§ **WHAT THE TASK ASKS**
Turn the entries, starting at the line that contains "has width=600, height=400." and ending at the last entry, into a numbered list with blank lines left out.

§ **DATA SUPPLIED**

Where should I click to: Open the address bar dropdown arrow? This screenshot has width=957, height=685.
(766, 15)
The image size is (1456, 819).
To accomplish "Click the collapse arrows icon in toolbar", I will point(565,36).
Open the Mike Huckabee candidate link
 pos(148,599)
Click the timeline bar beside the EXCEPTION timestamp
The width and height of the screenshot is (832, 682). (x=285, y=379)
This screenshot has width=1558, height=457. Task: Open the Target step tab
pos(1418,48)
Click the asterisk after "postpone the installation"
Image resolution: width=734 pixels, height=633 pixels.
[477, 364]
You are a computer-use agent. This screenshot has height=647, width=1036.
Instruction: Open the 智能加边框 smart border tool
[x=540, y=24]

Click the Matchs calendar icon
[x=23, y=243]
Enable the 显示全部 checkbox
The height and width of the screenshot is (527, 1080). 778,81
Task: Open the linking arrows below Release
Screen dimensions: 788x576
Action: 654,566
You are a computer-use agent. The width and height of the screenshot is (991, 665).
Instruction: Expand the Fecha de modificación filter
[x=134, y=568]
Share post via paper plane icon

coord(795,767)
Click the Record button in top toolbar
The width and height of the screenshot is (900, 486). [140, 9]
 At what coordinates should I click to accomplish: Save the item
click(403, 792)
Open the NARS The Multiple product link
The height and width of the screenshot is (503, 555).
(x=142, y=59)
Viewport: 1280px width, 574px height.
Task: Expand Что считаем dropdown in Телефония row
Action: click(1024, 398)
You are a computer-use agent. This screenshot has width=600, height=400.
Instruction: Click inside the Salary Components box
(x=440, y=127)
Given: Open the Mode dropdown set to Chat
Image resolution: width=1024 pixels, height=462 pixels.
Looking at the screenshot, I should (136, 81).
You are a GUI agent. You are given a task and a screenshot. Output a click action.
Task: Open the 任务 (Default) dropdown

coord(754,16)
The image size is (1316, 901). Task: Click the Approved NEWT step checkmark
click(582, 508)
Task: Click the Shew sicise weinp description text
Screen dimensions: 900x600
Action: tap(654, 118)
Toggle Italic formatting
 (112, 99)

§ **RESPONSE**
1. You are a computer-use agent. This screenshot has width=600, height=400.
2. Instruction: Click inside the Salary Components box
3. (x=440, y=127)
4. Given: Open the Mode dropdown set to Chat
5. Image resolution: width=1024 pixels, height=462 pixels.
6. Looking at the screenshot, I should (136, 81).
7. You are a GUI agent. You are given a task and a screenshot. Output a click action.
8. Task: Open the 任务 (Default) dropdown
9. coord(754,16)
10. The image size is (1316, 901). Task: Click the Approved NEWT step checkmark
11. click(582, 508)
12. Task: Click the Shew sicise weinp description text
13. Screen dimensions: 900x600
14. Action: tap(654, 118)
15. Toggle Italic formatting
16.  (112, 99)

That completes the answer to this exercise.